The report notes that the country experienced a sudden spike in execution rates in August last year and that persisted under the reign of King Salman who succeeded his brother in January this year. Of the total recorded executions, 48.5% were against foreign nationals (the majority of whom are migrant workers) who suffer disproportionately as they have no knowledge of Arabic, the language in which they are questioned while in detention and in which trial proceedings are carried out.

Saudi Arabia's justice system lacks a criminal code, giving judges wide powers of interpretation which leads to vast discrepancies from sentences imposed on defendants in similar cases.

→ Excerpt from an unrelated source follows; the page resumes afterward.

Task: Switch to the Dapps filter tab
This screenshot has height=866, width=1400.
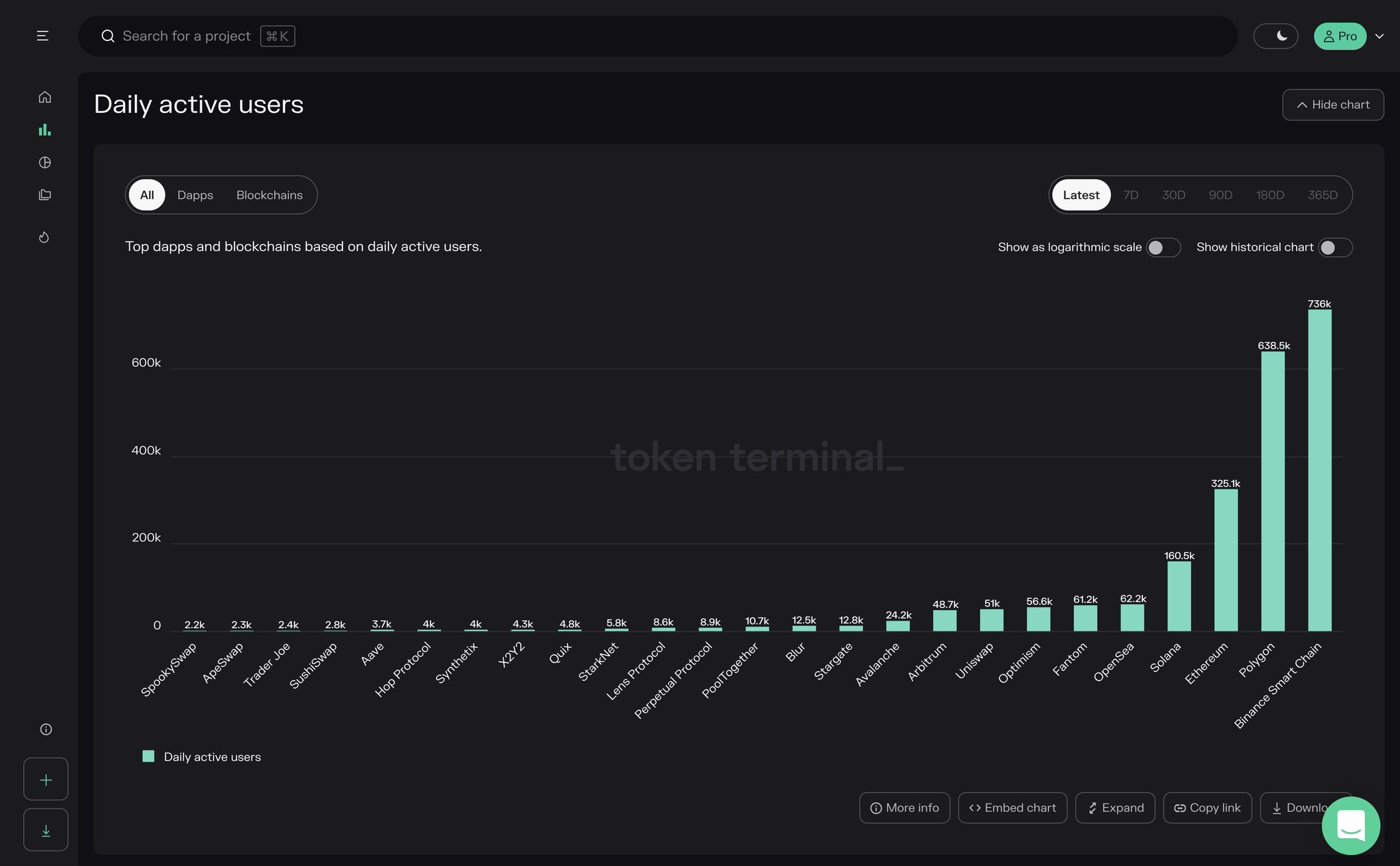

Amnesty states that: "The absence of a rule to abide by judicial precedent adds in fact a further layer of arbitrariness to sentences and punishments issued by different judges for the same type of offences across cases."

"Saudi Arabia's faulty justice system facilitates judicial executions on a mass scale," Said Boumedouha, acting director of Amnesty's Middle East and North Africa program, said in a statement.

The country follows a strict interpretation of Islamic law, or Sharia and applies the death penalty to crimes which are not considered the "most serious" under the International Covenant on Civil and Political Rights. These include practising witchcraft, apostasy, adultery and drug offences.

According to the report, significant concerns surround "confessions" extracted under torture, duress or coercion which are often "the sole evidence in cases of those sentenced to death". The effectiveness of torture is a hotly contested topic, with many intelligence experts claiming that if people are subjected to enough pain, they will say anything to make it stop – even if for a short while.